**TEXT SECTION**:
•••

Rating:  Summary: White-washed Redbaiter Review: NO STARS Left out is the fact that what "I have here in my hand" was a bunch of papers with NOTHING on them. No list of communists. Not one. An important fact to "forget". Left out, also, is the fact of how easy it was to get a divorce in the county where JM was a judge; and how, when an investigation was opened, the courthouse burned down. Left out was Senator JM's defense of Nazi SS troopers who were to be executed for murdering American prisoners during the Battle of the Bulge. BB mentions the battle, but this fact escaped his notice. Left out was the fact that JM did not catch one communist. None. As in "zero". I couldn't finish this book. According to BB, there were communists everywhere. Page after page of this nonsense. Find a more objective book with the true facts about Joe McCarthy. Novel? This is a right-wing fairy tale, with the ogre as hero.
Rating:  Summary: The Truth Hunter Review: The novelist can sometimes unfold truth before a reader's eyes in ways that a historian cannot. This is well known: Dickens' "Bleak House" was perhaps as much a critique of classical economics (a la Mill) as a novel, for example. Buckley's latest work is in that tradition. Rehabilitating Senator Joe McCarthy is a long-overdue labor. This novel painted a compelling picture of a three-dimensional hero, warts included, who lived a quintessinal American success story, until his fall. There is no doubt in my mind that certain elements in our society will view with disfavor a novel that seeks to humanize one of the all-time bogeymen of the Left. The objective reader will have to give careful thought to the thesis of this book, however. That thesis is that there was organized Communist penetration of our government, that their intentions were treasonous, and that McCarthy did right and good in exposing them. He went to excess, but his sins pale next to those of the Establishment types who ignored the threat, and who probably viewed it with sympathy. (Class haterd seeps from many of the characters in the book, both historical and fictional, for the upstart chicken farmer from Wisconsin who shook up their little world.) Political considerations aside, I read it in one day, staying up until the wee hours to finish it. This is a classic yarn, and a compelling page-turner. -Lloyd A. Conway
Rating:  Summary: A good effort Review: The Redhunter tells the story of Joe McCarthy, one of the most hated persons in American History. The books does a good job of describing the career of McCarthy, how demagoguery and alcohol ruined his career and how ultimately he did much more harm to his cause than good. The book is somewhat sluggish when dealing with the personal life of Harry Bontecou, a fictional aide to McCarthy. It is from Bontecou's point of view that we see the rise of fall of McCarthy.

•••

**WRITTEN PROBLEM A**:
Answer these questions using the book reviews of the McCarthy novel.
(i) According to the first review, what was on the papers behind "I have here in my hand"?
(ii) Which Dickens novel does the second review name?
(iii) In the third review, who is the fictional aide to McCarthy?
The book reviews and the recorded data have no connection to each other.

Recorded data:

•••

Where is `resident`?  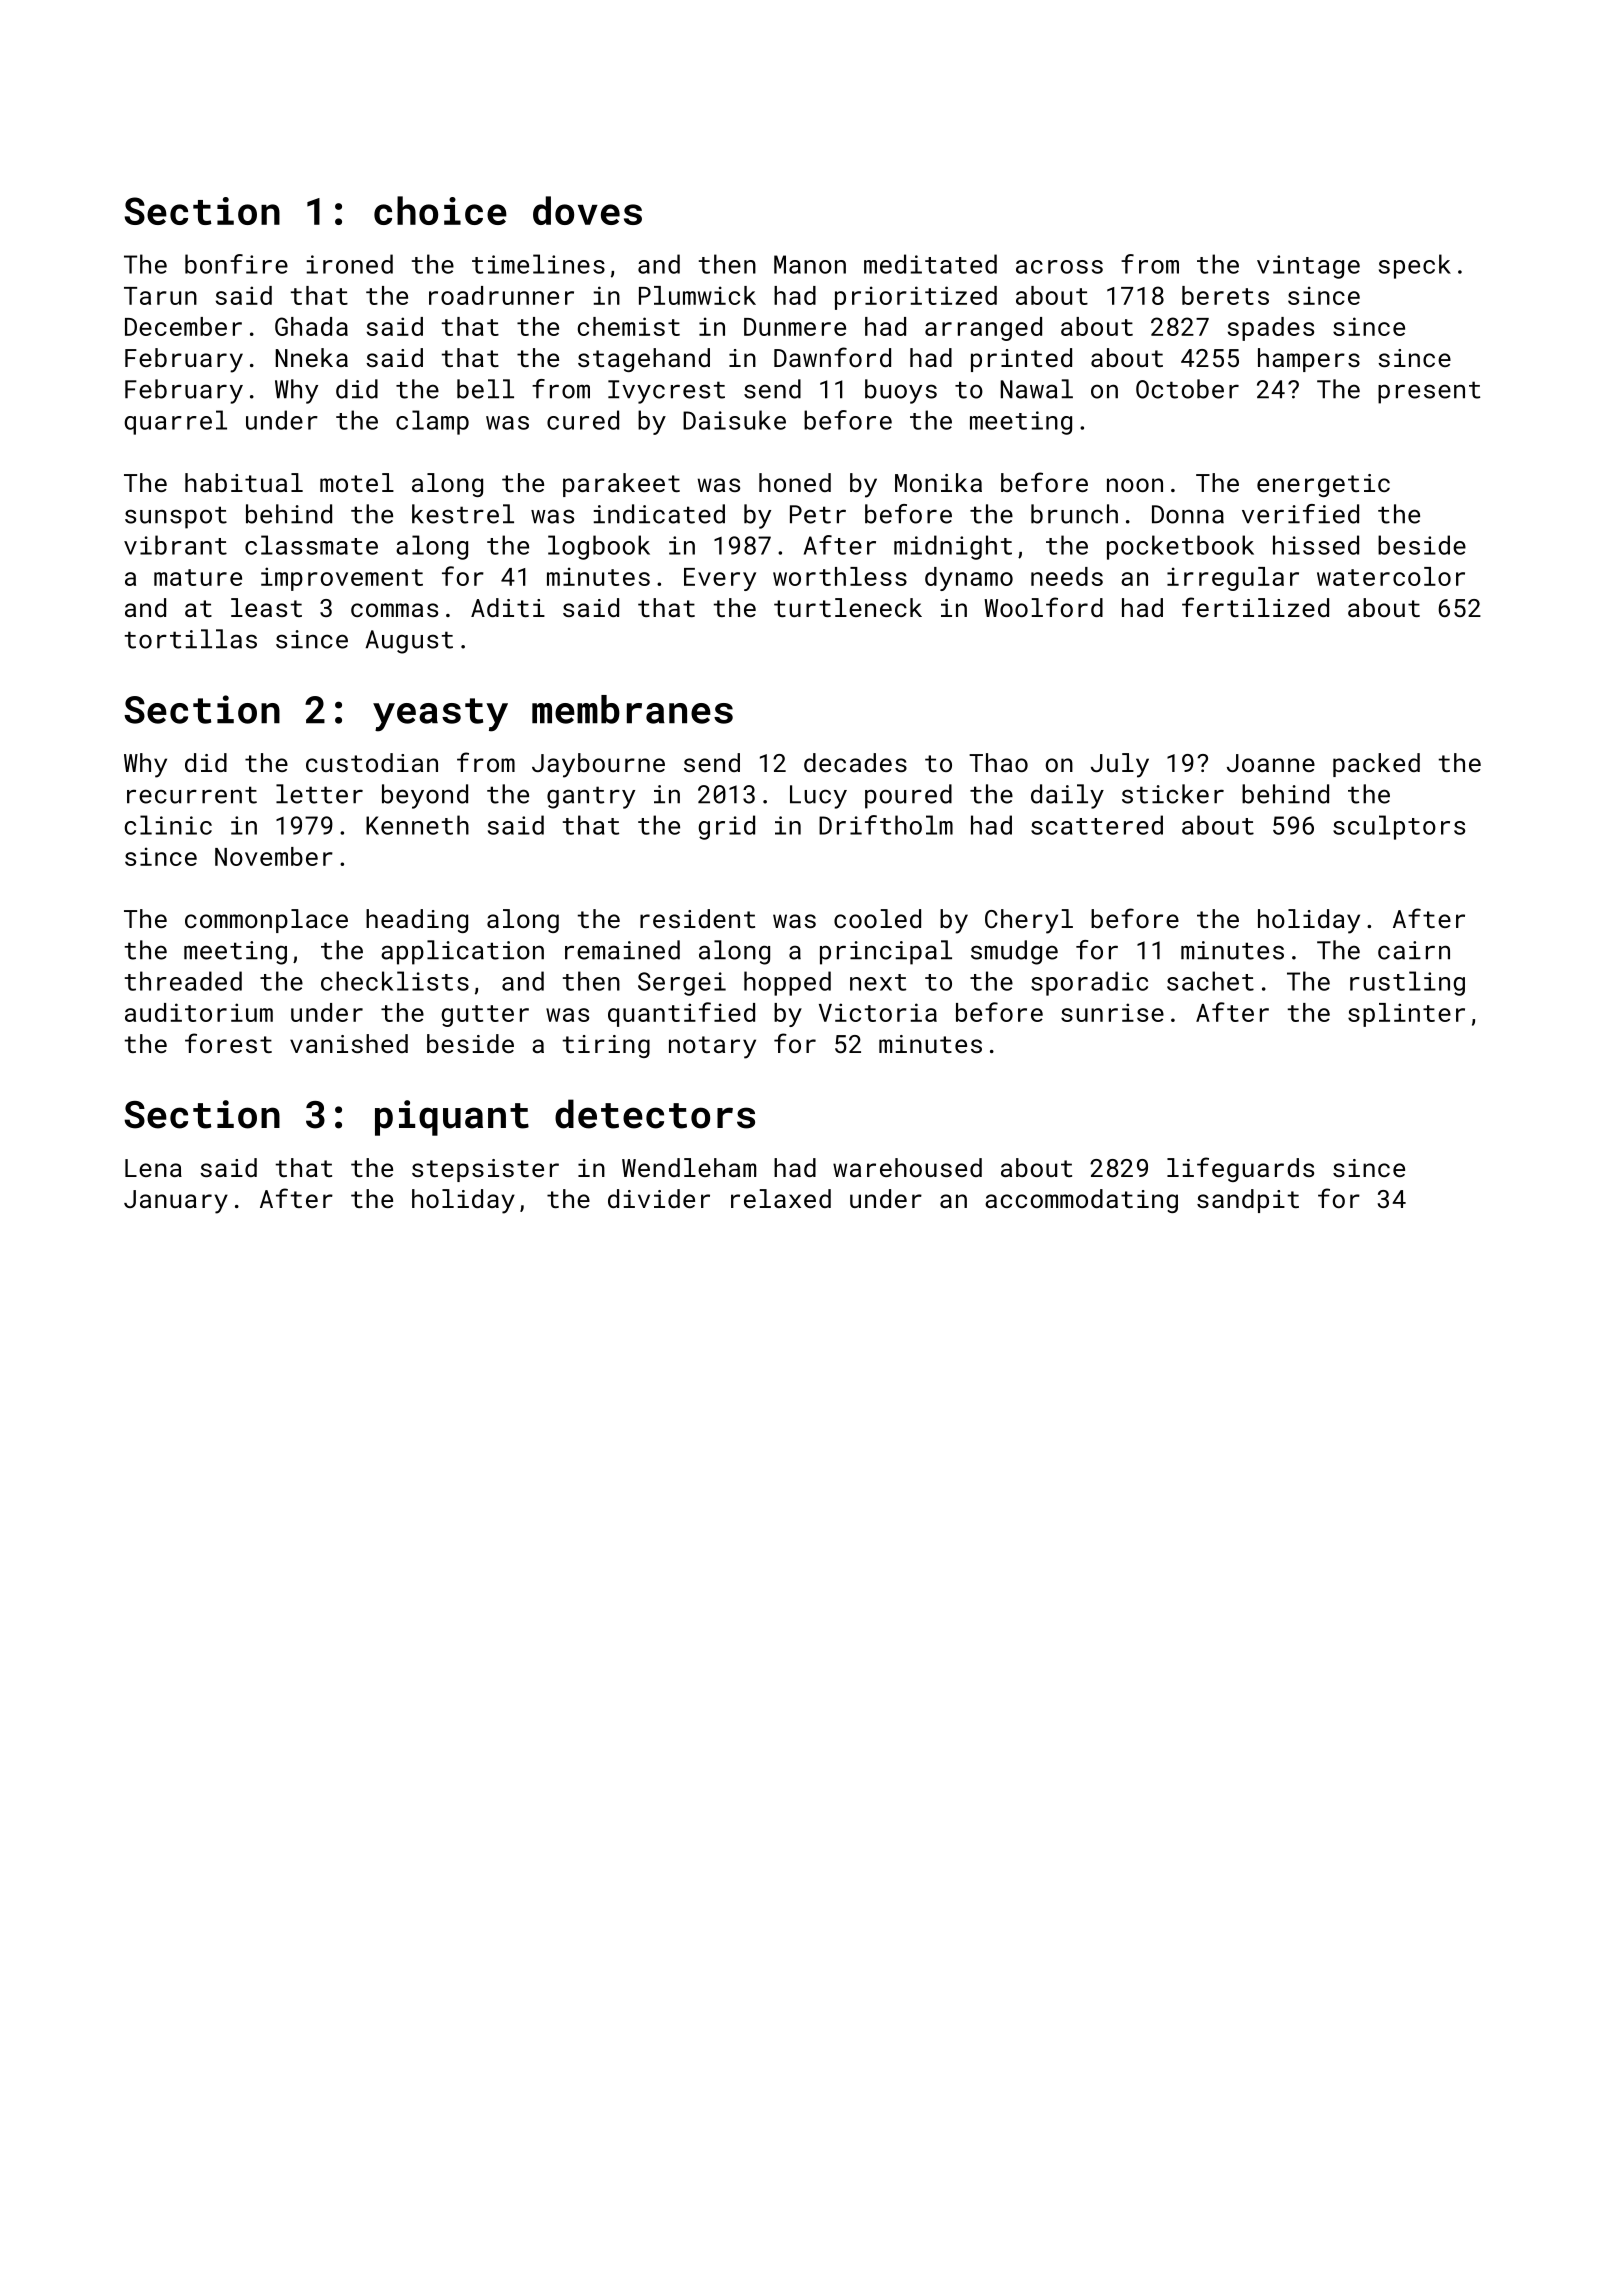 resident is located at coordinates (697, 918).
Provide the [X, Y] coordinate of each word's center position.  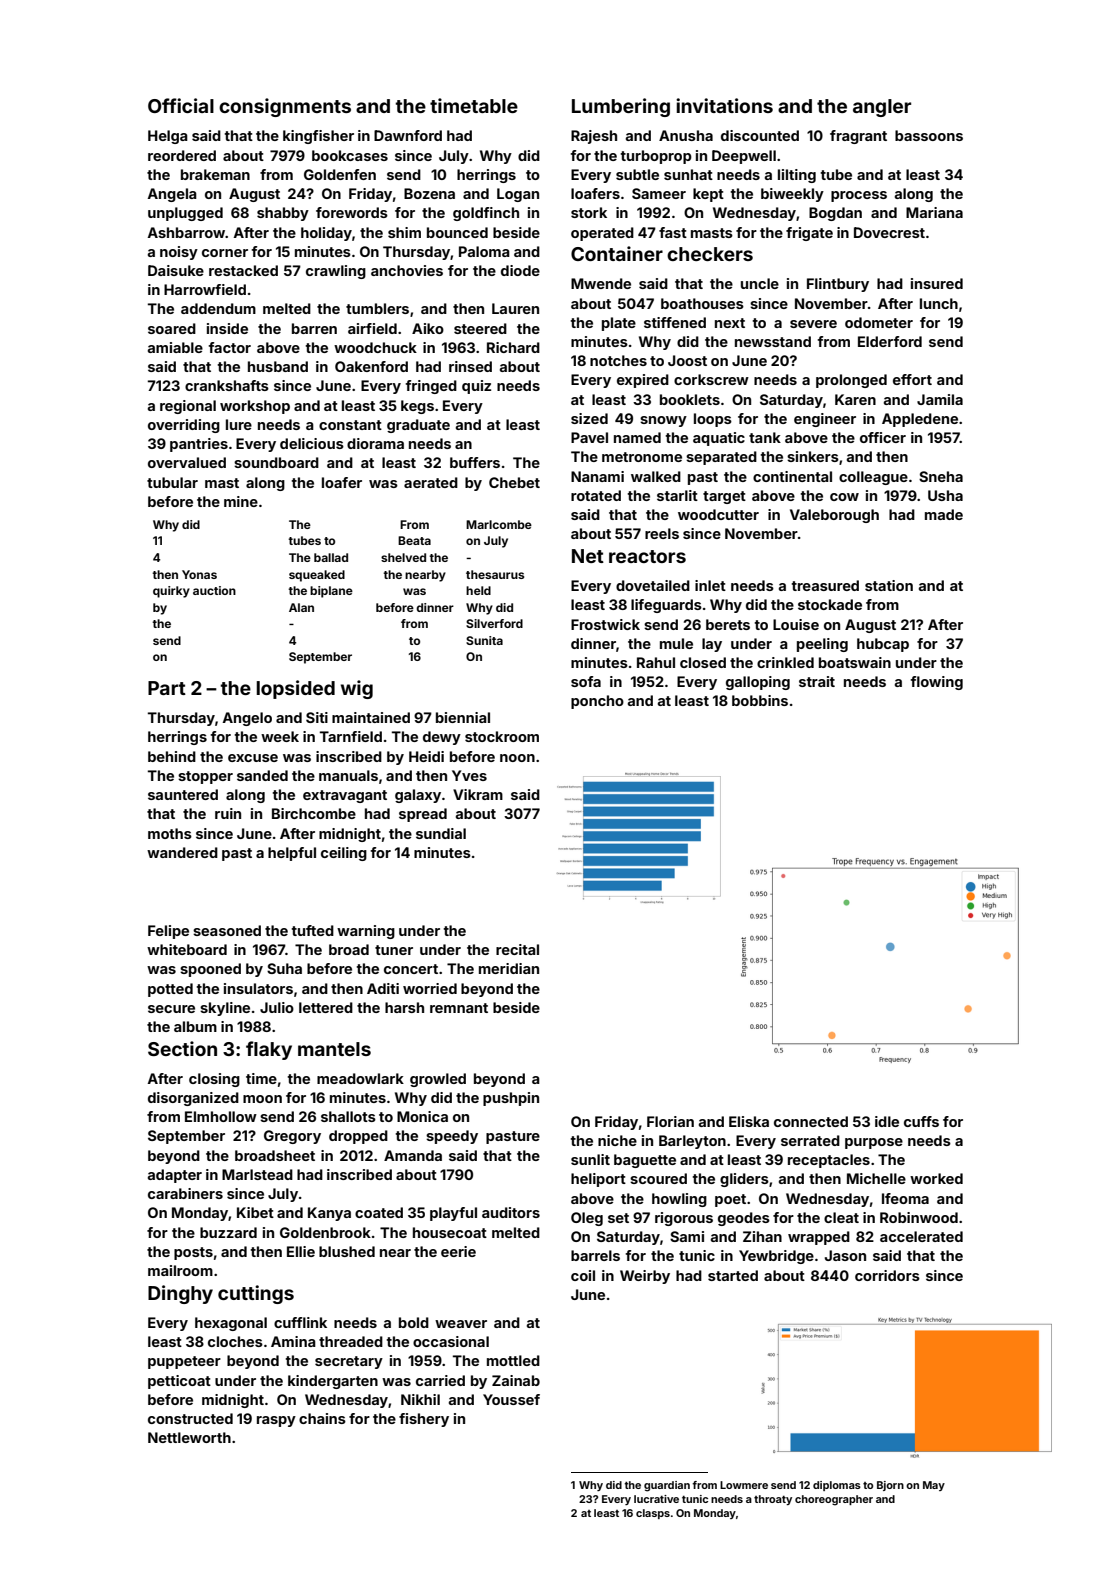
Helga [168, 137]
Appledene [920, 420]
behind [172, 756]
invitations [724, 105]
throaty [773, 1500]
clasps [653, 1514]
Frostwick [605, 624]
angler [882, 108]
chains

•••

**WRITTEN PROBLEM B**:
Output the lines of the recorded data as a numbered list, starting with the line that contains "behind [172, 756]" and continuing through the last line of the recorded data.

**WORKED SOLUTION A**:
(i) Nothing; they were a bunch of papers with nothing on them.
(ii) "Bleak House"
(iii) Harry Bontecou

**WORKED SOLUTION B**:
1. behind [172, 756]
2. invitations [724, 105]
3. throaty [773, 1500]
4. clasps [653, 1514]
5. Frostwick [605, 624]
6. angler [882, 108]
7. chains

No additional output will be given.